• **INFORMATION SHOWN**
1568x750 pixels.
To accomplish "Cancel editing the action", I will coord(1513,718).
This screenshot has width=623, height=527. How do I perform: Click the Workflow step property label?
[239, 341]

---

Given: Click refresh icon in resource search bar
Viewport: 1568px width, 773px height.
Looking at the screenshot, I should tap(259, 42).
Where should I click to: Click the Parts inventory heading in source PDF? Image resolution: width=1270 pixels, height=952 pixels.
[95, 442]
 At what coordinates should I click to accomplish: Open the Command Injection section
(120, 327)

...

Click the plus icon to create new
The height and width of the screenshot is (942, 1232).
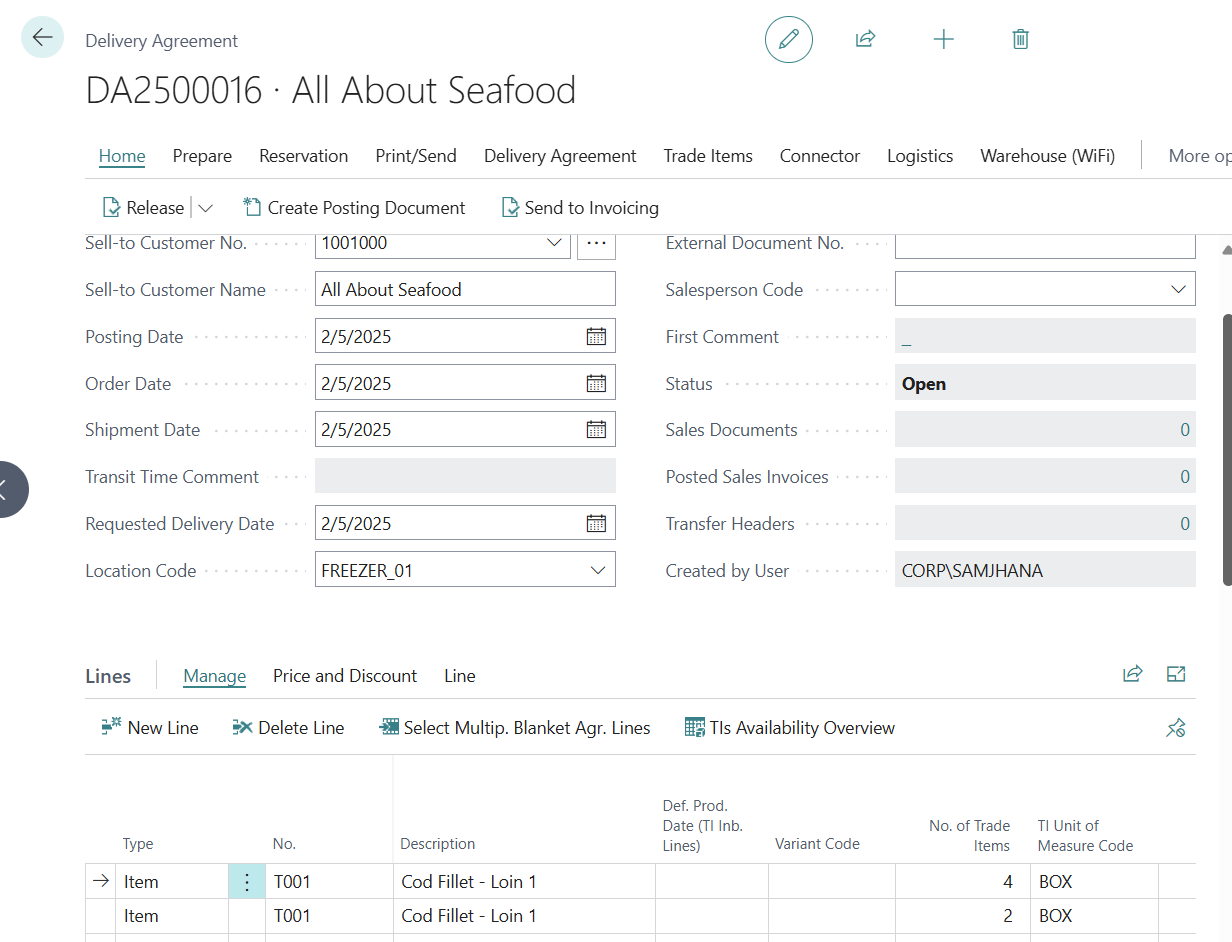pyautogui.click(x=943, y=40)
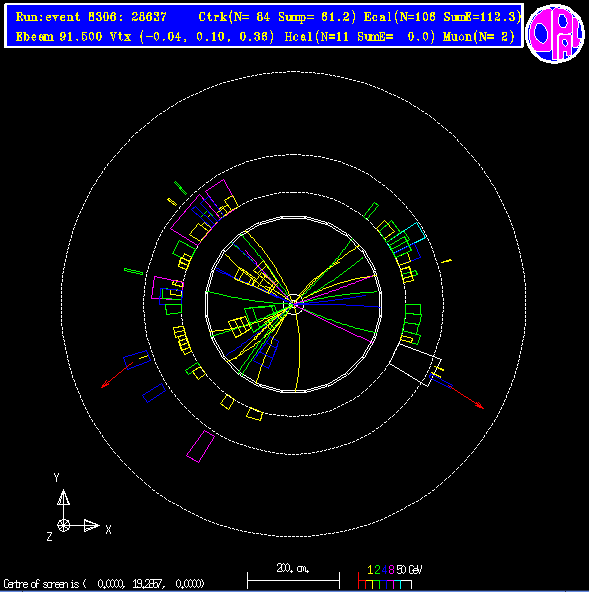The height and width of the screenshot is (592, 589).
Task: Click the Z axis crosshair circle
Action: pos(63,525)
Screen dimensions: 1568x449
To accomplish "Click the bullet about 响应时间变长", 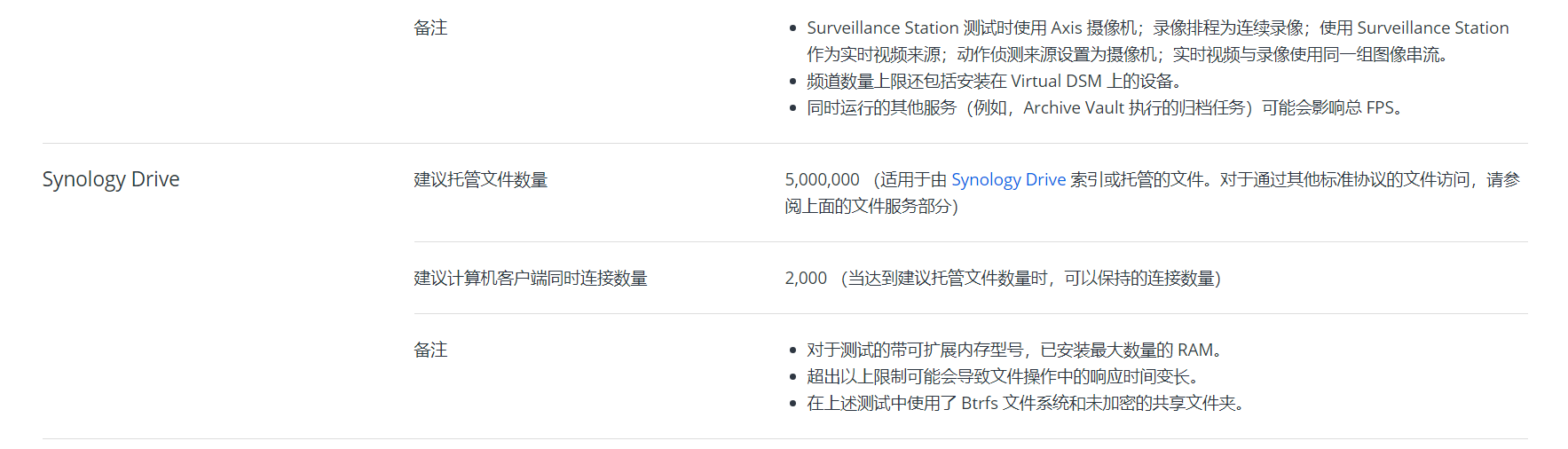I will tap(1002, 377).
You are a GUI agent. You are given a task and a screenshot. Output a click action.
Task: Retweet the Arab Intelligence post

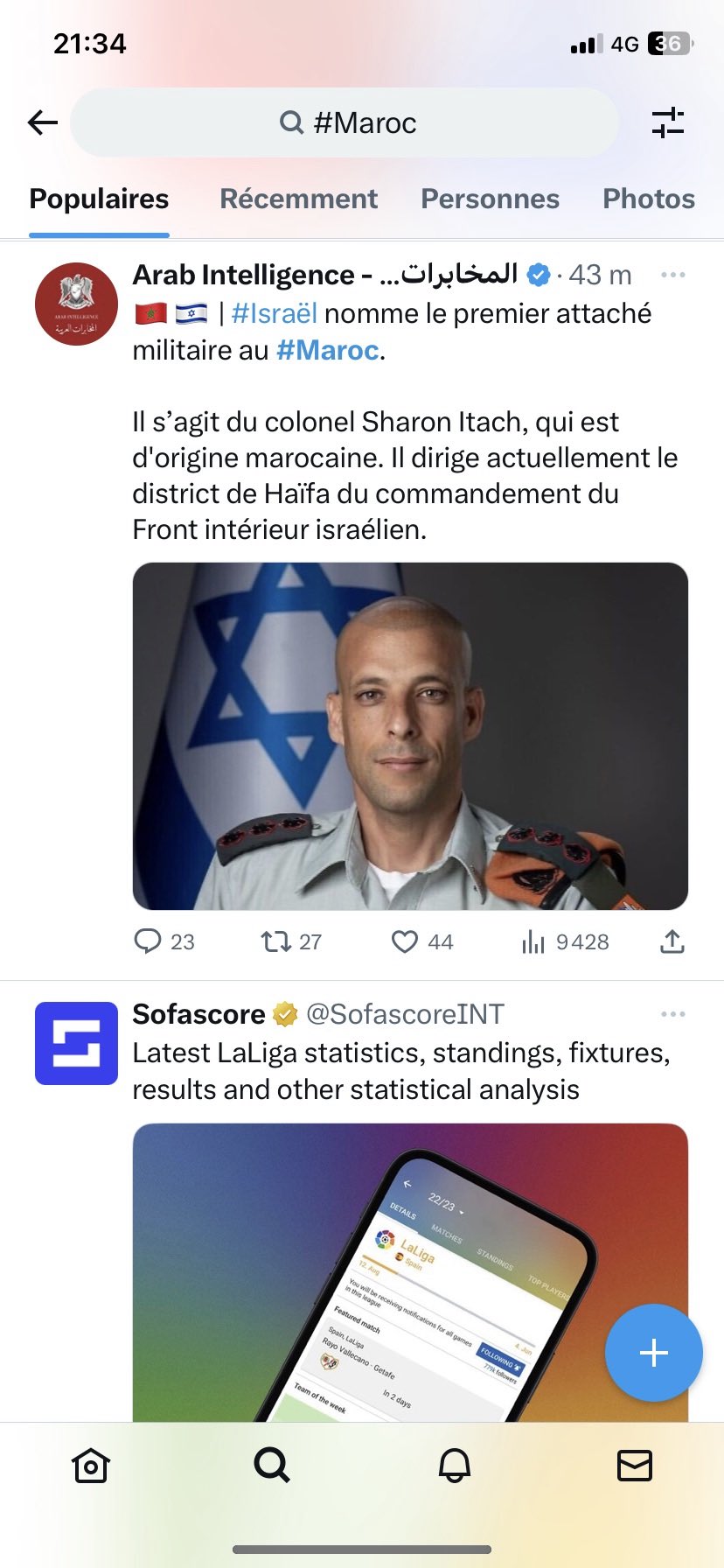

• **EXERCISE REQUIREMENTS**
From the entries above, give again exactly the lines running from the line with "You are a GUI" to the line with "Task: Retweet the Arab Intelligence post"; include both of those lines.

• **COMPLETED EXERCISE**
You are a GUI agent. You are given a task and a screenshot. Output a click action.
Task: Retweet the Arab Intelligence post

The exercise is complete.